急いで灰皿で火を消し、窓を全開にした。以前も窓を開けずに火災報知器が全作動し、学校が大騒ぎになったことがあった。校長と教頭にとても怒られていたが、生徒たちは避難訓練気分で授業もさぼれて逆に感謝していたぐらいだ。

 

「んで、眞一くんは夏休みの思い出何かあった?」

 

「何もないですよ。何処にも出かけませんし、桑野と木原の家に行き来するくらいしか」

 

「なんだなんだ、せっかくの夏休みなんだから海とかに行けよ~Wルナ連れてさー本当羨ましいなぁ両手に花かよチクショー」

 

「そういう先生は?」

 

「え?先生は夏休みなんかねーからなぁ何が好きで書類と睨めっこしなきゃいけないんだか..」

 

『先生も大変ですね』『シン、遊びに来たよー』

 

「おー噂をすればWルナちゃんじゃないかぁ」

 

相談室の入り口にはるなたちがいた。

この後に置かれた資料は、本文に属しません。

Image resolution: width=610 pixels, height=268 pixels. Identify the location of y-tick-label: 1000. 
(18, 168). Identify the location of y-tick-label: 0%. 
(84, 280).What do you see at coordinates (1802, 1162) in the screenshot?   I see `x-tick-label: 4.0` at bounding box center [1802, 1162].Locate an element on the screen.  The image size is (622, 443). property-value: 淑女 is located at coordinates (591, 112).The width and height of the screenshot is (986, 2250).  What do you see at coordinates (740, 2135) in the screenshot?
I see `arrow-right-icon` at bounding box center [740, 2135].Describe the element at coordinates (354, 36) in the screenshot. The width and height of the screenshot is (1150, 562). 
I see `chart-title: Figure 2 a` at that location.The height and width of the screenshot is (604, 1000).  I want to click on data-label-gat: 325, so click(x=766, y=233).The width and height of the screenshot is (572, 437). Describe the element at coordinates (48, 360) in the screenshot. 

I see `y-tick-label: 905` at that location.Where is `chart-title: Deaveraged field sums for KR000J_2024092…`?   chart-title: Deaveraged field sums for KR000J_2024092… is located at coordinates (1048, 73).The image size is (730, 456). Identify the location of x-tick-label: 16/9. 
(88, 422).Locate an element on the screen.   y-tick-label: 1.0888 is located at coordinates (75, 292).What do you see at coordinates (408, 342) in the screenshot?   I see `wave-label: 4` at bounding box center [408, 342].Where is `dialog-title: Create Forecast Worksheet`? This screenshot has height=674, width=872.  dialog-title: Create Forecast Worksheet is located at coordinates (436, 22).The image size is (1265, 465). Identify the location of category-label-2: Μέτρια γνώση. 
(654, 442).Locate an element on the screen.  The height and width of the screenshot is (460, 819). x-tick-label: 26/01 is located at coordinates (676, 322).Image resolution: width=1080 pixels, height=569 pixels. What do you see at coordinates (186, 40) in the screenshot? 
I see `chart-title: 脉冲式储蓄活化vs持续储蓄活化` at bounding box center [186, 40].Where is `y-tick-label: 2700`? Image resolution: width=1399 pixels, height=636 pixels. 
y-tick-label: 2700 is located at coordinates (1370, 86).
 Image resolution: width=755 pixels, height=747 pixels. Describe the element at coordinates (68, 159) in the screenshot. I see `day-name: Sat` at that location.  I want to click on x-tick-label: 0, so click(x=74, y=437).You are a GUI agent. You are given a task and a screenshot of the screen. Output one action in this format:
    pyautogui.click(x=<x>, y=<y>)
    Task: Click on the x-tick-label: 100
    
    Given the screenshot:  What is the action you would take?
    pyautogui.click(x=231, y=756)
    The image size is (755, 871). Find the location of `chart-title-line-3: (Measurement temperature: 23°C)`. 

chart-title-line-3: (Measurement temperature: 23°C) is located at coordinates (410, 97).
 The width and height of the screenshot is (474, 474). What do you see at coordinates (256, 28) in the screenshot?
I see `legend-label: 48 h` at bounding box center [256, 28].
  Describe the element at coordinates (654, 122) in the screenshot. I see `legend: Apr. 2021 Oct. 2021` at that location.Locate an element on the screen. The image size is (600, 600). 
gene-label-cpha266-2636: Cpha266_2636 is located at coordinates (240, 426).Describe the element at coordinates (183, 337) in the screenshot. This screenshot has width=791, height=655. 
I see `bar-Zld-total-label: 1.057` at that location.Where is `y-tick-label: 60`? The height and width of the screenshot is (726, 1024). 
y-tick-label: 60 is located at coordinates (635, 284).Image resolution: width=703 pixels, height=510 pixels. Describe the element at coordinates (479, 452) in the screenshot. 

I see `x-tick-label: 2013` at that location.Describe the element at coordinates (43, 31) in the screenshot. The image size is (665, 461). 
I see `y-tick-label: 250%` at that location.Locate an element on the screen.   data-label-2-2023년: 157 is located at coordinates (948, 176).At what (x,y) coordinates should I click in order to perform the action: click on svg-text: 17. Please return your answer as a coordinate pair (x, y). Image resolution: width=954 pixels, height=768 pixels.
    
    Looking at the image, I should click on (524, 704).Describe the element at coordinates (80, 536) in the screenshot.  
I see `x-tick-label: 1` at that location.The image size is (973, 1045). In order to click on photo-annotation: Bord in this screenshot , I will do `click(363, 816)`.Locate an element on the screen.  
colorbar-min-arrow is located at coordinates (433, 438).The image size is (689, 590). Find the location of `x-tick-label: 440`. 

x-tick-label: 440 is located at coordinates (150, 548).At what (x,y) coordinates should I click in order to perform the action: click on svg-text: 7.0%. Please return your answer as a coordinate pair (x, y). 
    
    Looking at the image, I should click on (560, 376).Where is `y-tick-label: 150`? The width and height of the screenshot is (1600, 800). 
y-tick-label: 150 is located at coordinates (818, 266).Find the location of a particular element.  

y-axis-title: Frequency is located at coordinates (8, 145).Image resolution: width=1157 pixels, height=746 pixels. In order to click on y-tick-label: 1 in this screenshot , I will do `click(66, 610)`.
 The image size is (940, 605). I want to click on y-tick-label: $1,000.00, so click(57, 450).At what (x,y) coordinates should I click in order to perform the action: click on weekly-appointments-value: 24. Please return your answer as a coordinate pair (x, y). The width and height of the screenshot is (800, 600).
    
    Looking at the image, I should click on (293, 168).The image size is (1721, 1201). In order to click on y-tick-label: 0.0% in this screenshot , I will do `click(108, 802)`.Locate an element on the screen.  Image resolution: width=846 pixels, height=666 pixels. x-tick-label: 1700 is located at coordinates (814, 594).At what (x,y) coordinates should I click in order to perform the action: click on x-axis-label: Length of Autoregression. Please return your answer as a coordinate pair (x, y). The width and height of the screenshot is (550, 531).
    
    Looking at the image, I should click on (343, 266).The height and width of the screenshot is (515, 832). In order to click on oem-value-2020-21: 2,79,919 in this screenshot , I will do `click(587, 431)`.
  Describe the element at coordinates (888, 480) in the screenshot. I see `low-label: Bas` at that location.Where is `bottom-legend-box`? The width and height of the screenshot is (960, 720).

この2人はよく授業を抜け出して教室に入ってくる。

 

「今日はどんな言い訳で抜け出してきたんだい?」

 

「頭が痛いって」

瑠奈は舌を出しながら頭に手を添えてジェスチャーをした。

「で、こっちは介抱役ってわけ」

 

「全く..少ししたら戻れよ餓鬼ども」

 

「先生が可愛い生徒にガキなんてひどーい」

 

「はーい。それでシンは何してたの?」

 

「宿題も出したし、るなたちを待ってるだけだけど。二限まであるの?」

 

「ううん。今やってる授業終わったら帰れるよ、荷物置いてきちゃったけど」

 

「先生、私たちと海って何の話ですか?」

 

「だから、眞一くんが何も思い出作りしてないから三人で海でも行きなよって」

 

「先生にしては良いこというじゃーん」

「シンちゃんと海...いいですね」

 

水島先生の思いつきに二人は食いつく。こんな山奥に住んでいると海に憧れを抱く。俺も海水浴に行ってみたいな。

 

「俺もWるなの水着見てぇな..あ、そうだ俺が引率してやるから四人で海に行こうぜ。その代わり親に許可得ろよぉ」

 

「えー先生連れてくのやだぁ」

 

「なんで嫌なんだよ!」

「そんなだったらお父さん連れていくし」「ねー」

 

キンコーンカーンコーン

話しは盛り上がっていたが、終業のチャイムが鳴る。「帰りのHR出ないと」と二人は走って教室に向かった。波長の合う二人なんて久しぶりに見た気がする。数年前は二人ともあんなに仲が良かったのに..なんで今はそれぞれ恨み合う関係になったんだろう...

 

「先生、さようなら」

 

「じゃあ、また盆明けの夏休みにね。ちゃんと宿題やってこいよ」

「はい」

 

~~

 

 水島は相談室の窓から外を見る。ブラインド越しだが校門の前にいる眞一とるなたちが見える

『シンちゃんお待たせ』『シン待った?』

『今日は二人ともうちに来なよ』『じゃあ午後ね』『何かゲーム持ってくよ。シンの家無いし.....

 

 

「.....この村で恋愛は赦されないなんて..可哀そうだな眞一くんは...」

水島は独り言のように悲しく言った。




閲覧ありがとうございました。

私も自転車通学の時、ヘルメットしましたね..嫌でした。